(Rows contained in a dataset)
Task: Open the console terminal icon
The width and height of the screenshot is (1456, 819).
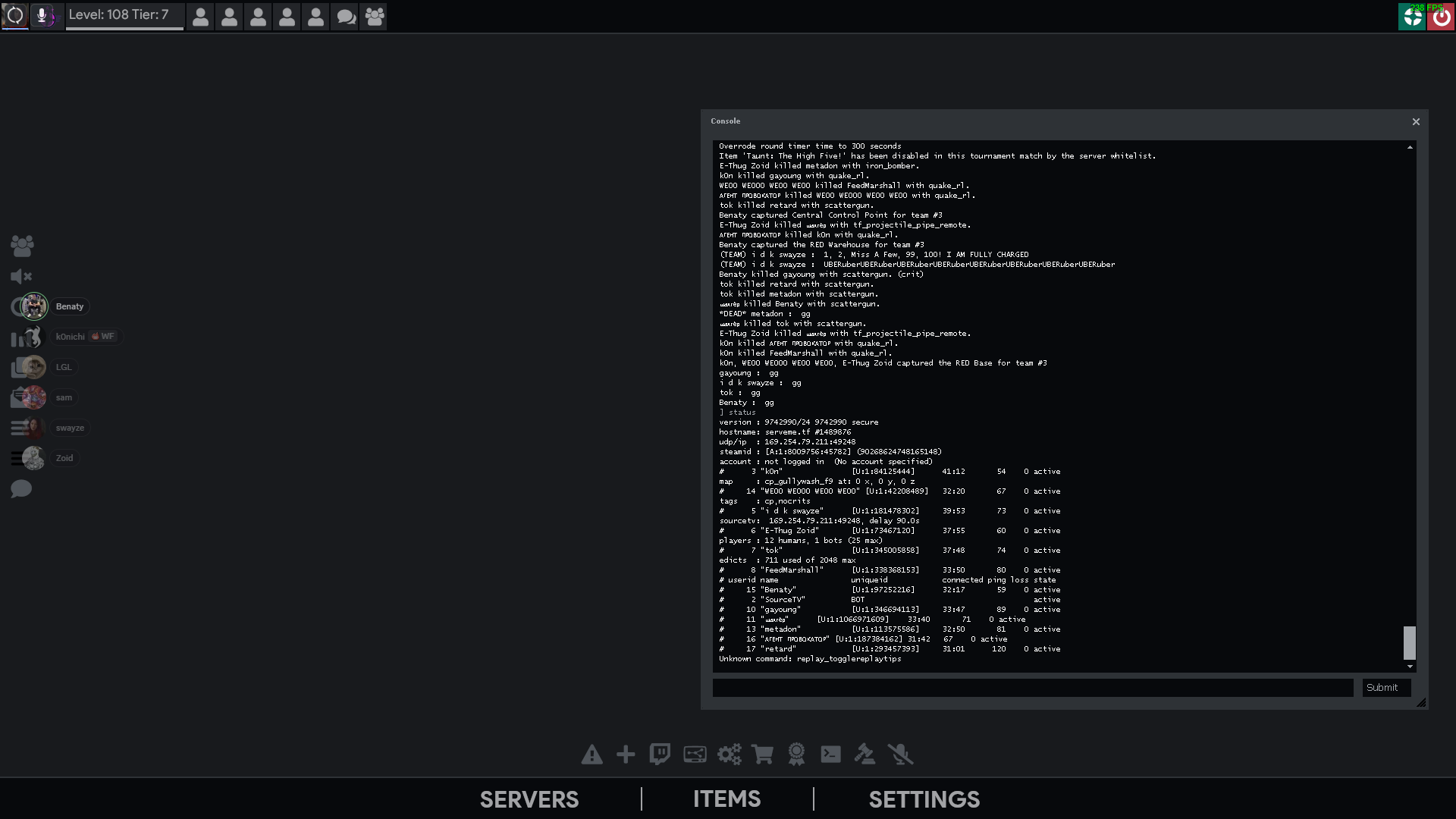Action: (830, 755)
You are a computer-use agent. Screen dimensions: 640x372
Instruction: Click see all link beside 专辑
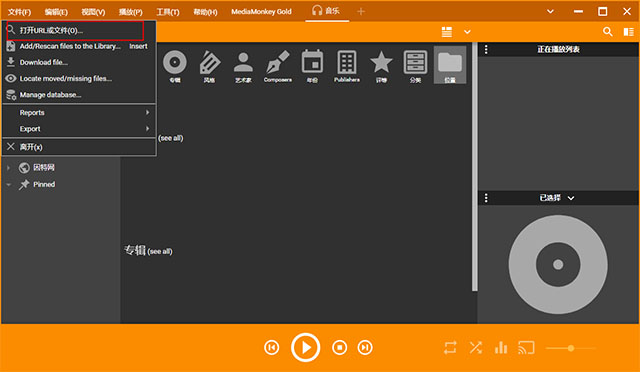tap(160, 252)
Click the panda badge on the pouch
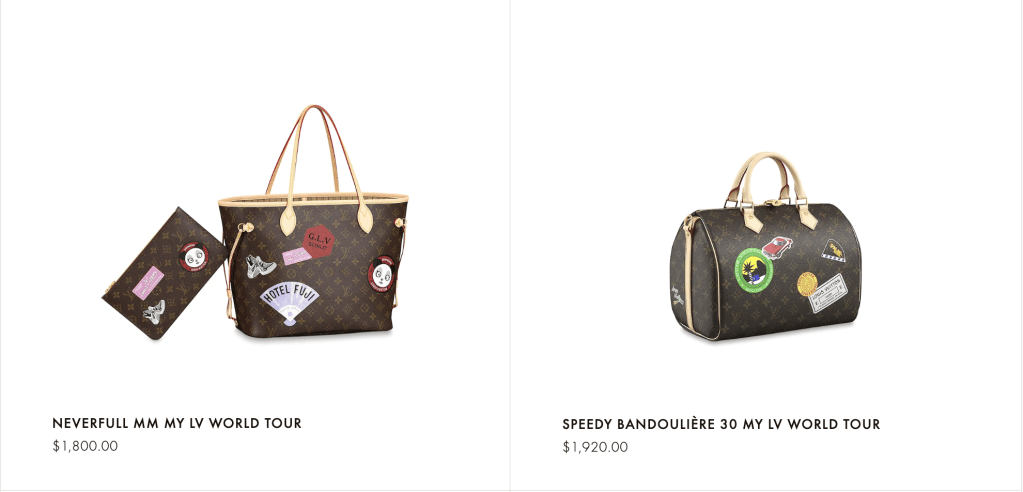1023x492 pixels. click(194, 256)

What to produce: Rewrite all of the rows above with every "icon" changed to "button" and nothing else altered. Leave the pictures out.

Finished answer:
Task: Open the console terminal button
The width and height of the screenshot is (1456, 819).
Action: (830, 755)
You are a computer-use agent. Screen dimensions: 640x372
Instruction: Click see all link beside 专辑
tap(160, 252)
Click the panda badge on the pouch
1023x492 pixels. click(194, 256)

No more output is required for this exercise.